Sa distinction entre les situations directement régies par le droit communautaire (comme la TVA) et celles qui ne le sont pas est particulièrement judicieuse. Le Conseil d'État, dans l'arrêt Unither Industries, confirme exactement cette approche en refusant de faire application du principe de confiance légitime, même lorsque l'administration avait initialement donné des assurances contraires au contribuable après consultation de la Commission européenne.

 

Maître Colonna d'Istria soulèvait également une question intéressante : peut-on invoquer la confiance légitime sur la base d'un acte illégal ? Cette interrogation trouve sa réponse dans la jurisprudence constante de la CJUE et dans l'arrêt Unither Industries où le Conseil d'État rappelle implicitement qu'un opérateur économique diligent doit s'assurer de la régularité des aides dont il bénéficie, notamment en vérifiant leur notification et leur approbation par la Commission.

 

Concernant l'invocation de "l'espérance légitime" protégée par la CEDH et son premier protocole additionnel, l'arrêt Unither Industries apporte une clarification importante : le Conseil d'État considère que même si cet argument est recevable sur le fond (contrairement à l'affaire Rapa où il avait été rejeté pour des raisons procédurales), une société ne peut fonder d'espérance légitime sur des assurances erronées données après l'acquisition de l'entreprise bénéficiaire de l'aide.

 

La piste de la responsabilité de l'État évoquée par l'auteur reste intéressante mais n'a pas été abordée dans l'arrêt Unither Industries, bien que la société avait formulé une demande subsidiaire d'indemnisation pour le préjudice subi du fait de l'exécution tardive de la décision de la Commission.

 

La conclusion de l'auteur sur "l'ingérence grandissante de la Commission" et la nécessité que les juridictions se prononcent sur ces moyens reste d'actualité.

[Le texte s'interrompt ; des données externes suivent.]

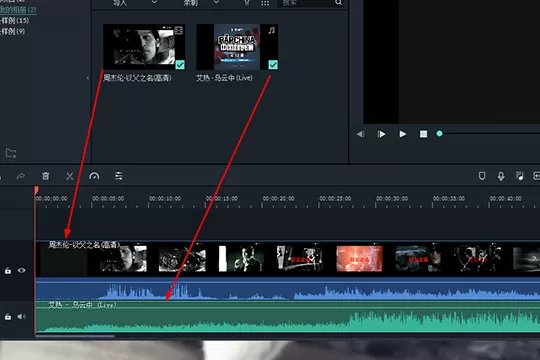Click the redo arrow icon
Viewport: 540px width, 360px height.
point(21,176)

L'arrêt Unither Industries de 2025 montre que neuf ans après l'arrêt Rapa, les juridictions françaises continuent d'appliquer strictement les règles de récupération des aides illégales, privilégiant l'effectivité du droit de l'Union européenne au détriment de la protection des attentes légitimes des contribuables.

 

En définitive, Maître Colonna d'Istria identifiait avec justesse les principales questions juridiques en jeu dans ce type de contentieux, questions qui demeurent largement irrésolues en faveur des contribuables près d'une décennie plus tard, comme le confirme l'arrêt Unither Industries.